**Material to process:**
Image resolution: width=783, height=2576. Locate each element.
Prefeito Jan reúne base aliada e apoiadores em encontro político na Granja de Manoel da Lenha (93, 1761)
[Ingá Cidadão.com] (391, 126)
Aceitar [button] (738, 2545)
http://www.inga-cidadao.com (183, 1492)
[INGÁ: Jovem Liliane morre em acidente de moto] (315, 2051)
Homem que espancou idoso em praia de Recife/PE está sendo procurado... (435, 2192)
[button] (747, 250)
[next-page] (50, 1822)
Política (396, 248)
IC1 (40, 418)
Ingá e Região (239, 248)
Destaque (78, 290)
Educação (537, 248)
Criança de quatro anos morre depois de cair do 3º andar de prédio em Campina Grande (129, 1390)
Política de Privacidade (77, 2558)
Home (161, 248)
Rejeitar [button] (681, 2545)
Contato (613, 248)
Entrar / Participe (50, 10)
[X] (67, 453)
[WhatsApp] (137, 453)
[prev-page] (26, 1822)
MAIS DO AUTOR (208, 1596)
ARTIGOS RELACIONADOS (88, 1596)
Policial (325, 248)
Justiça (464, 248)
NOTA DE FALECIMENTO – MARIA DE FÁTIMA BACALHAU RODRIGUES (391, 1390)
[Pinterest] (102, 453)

**Your goal:** Please print the data above exactly as it appears.

**Output of the task:**
Image resolution: width=783, height=2576. Locate each element.
Prefeito Jan reúne base aliada e apoiadores em encontro político na Granja de Manoel da Lenha (93, 1761)
[Ingá Cidadão.com] (391, 126)
Aceitar [button] (738, 2545)
http://www.inga-cidadao.com (183, 1492)
[INGÁ: Jovem Liliane morre em acidente de moto] (315, 2051)
Homem que espancou idoso em praia de Recife/PE está sendo procurado... (435, 2192)
[button] (747, 250)
[next-page] (50, 1822)
Política (396, 248)
IC1 (40, 418)
Ingá e Região (239, 248)
Destaque (78, 290)
Educação (537, 248)
Criança de quatro anos morre depois de cair do 3º andar de prédio em Campina Grande (129, 1390)
Política de Privacidade (77, 2558)
Home (161, 248)
Rejeitar [button] (681, 2545)
Contato (613, 248)
Entrar / Participe (50, 10)
[X] (67, 453)
[WhatsApp] (137, 453)
[prev-page] (26, 1822)
MAIS DO AUTOR (208, 1596)
ARTIGOS RELACIONADOS (88, 1596)
Policial (325, 248)
Justiça (464, 248)
NOTA DE FALECIMENTO – MARIA DE FÁTIMA BACALHAU RODRIGUES (391, 1390)
[Pinterest] (102, 453)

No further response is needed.